### Work item
The first line of the entries below, the line containing "The width and height of the screenshot is (1170, 1050).", and every line between them should be repeated exactly, and nothing else.

-----

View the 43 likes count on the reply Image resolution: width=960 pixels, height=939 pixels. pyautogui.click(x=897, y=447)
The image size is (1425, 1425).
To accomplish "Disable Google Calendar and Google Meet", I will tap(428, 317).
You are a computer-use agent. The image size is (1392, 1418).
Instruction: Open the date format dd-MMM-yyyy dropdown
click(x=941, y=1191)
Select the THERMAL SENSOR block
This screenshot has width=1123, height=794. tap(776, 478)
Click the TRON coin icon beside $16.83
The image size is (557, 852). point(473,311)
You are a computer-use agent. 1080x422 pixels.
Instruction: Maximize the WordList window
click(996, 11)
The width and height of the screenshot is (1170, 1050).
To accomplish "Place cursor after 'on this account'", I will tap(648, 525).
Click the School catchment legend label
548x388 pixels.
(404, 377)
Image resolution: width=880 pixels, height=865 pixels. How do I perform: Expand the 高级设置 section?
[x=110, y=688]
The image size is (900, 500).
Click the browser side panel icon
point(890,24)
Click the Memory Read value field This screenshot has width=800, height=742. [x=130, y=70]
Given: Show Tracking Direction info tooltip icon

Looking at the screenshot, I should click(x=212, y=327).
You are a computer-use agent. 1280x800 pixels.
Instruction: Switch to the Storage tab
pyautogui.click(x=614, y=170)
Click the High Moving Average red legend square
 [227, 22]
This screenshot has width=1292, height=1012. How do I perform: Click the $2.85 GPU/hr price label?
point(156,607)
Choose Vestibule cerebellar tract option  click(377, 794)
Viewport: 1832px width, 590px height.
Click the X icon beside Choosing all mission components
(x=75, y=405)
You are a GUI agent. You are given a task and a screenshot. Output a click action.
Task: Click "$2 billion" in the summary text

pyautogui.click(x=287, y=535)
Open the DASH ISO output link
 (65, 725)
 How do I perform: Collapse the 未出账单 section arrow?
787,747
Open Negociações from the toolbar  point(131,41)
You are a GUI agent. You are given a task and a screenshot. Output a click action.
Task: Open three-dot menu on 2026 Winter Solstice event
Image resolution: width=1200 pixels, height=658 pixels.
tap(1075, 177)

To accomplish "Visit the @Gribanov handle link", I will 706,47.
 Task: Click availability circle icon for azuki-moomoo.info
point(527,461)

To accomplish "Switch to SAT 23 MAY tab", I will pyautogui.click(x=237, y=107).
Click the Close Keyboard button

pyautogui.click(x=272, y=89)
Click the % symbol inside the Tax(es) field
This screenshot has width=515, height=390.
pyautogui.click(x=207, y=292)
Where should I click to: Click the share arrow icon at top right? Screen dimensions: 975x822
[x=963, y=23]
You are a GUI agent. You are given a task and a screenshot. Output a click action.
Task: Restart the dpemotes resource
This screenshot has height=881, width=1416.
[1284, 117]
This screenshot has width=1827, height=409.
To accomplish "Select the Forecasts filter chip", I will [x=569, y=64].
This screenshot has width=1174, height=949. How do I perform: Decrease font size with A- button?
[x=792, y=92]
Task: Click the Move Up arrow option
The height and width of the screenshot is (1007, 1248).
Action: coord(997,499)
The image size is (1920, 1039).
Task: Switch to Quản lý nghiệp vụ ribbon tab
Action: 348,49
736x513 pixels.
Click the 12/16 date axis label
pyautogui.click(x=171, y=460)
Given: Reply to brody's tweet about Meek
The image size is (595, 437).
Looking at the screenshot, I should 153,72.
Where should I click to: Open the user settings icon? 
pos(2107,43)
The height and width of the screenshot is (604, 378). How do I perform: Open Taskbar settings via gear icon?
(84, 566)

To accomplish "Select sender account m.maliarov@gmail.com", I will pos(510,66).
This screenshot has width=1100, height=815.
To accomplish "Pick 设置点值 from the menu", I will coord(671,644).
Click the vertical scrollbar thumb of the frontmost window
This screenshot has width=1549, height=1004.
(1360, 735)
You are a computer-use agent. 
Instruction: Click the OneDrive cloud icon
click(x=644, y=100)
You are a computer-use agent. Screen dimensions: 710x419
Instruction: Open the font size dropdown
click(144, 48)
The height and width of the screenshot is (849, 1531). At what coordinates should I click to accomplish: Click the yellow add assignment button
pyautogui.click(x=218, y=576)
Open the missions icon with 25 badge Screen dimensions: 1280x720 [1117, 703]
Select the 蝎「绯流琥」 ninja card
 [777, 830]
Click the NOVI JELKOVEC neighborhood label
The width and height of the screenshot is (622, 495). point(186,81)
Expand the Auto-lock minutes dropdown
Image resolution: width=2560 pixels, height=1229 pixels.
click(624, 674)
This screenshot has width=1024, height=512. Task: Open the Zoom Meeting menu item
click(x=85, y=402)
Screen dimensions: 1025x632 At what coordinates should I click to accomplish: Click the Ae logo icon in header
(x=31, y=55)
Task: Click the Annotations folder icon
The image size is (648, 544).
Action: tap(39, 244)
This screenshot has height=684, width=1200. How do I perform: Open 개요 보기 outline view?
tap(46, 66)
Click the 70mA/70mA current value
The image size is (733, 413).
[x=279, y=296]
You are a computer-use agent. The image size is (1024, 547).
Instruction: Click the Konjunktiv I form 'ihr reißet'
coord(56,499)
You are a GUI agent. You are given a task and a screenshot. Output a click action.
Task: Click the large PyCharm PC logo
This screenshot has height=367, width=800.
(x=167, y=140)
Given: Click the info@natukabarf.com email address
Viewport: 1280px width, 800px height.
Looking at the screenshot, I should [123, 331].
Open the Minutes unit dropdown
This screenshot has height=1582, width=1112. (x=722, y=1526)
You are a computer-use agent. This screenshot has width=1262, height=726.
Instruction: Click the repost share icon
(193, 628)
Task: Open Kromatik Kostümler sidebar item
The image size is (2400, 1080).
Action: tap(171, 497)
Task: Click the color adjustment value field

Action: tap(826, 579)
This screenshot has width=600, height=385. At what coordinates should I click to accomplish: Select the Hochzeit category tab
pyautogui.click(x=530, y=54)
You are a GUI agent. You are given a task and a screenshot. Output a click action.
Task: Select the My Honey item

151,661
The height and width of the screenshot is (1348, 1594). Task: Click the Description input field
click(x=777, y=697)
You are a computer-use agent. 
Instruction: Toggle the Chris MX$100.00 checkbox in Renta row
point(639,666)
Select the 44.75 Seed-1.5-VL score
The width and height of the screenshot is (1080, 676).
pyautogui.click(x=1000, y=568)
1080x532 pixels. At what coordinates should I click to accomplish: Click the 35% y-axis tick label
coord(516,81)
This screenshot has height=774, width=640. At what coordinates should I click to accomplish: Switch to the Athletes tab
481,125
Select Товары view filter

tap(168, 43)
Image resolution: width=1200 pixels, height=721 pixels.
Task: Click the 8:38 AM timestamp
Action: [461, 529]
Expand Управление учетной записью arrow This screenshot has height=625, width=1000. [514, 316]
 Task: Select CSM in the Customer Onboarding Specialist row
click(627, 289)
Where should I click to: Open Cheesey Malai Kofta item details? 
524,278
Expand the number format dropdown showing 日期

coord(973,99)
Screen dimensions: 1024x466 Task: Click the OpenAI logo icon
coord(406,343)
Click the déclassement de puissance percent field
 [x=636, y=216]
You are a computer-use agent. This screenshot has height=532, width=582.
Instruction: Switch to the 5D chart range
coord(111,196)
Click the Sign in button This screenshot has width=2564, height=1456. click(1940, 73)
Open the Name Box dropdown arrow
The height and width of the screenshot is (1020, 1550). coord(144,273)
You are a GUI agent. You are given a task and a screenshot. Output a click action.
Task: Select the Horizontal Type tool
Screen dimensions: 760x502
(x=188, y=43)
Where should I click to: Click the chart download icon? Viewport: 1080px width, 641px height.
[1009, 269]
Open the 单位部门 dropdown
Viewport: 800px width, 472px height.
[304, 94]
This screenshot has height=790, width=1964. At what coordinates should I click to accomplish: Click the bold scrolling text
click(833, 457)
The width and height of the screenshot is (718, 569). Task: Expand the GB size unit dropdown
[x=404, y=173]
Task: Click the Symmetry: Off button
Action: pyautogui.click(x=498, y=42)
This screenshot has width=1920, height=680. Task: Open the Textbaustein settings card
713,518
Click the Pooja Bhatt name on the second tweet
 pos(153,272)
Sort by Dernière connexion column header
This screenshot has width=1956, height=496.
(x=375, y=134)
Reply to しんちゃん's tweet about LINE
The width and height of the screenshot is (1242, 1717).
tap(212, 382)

-----

### Result of this task
View the 43 likes count on the reply Image resolution: width=960 pixels, height=939 pixels. pyautogui.click(x=897, y=447)
The image size is (1425, 1425).
To accomplish "Disable Google Calendar and Google Meet", I will tap(428, 317).
You are a computer-use agent. The image size is (1392, 1418).
Instruction: Open the date format dd-MMM-yyyy dropdown
click(x=941, y=1191)
Select the THERMAL SENSOR block
This screenshot has width=1123, height=794. tap(776, 478)
Click the TRON coin icon beside $16.83
The image size is (557, 852). point(473,311)
You are a computer-use agent. 1080x422 pixels.
Instruction: Maximize the WordList window
click(996, 11)
The width and height of the screenshot is (1170, 1050).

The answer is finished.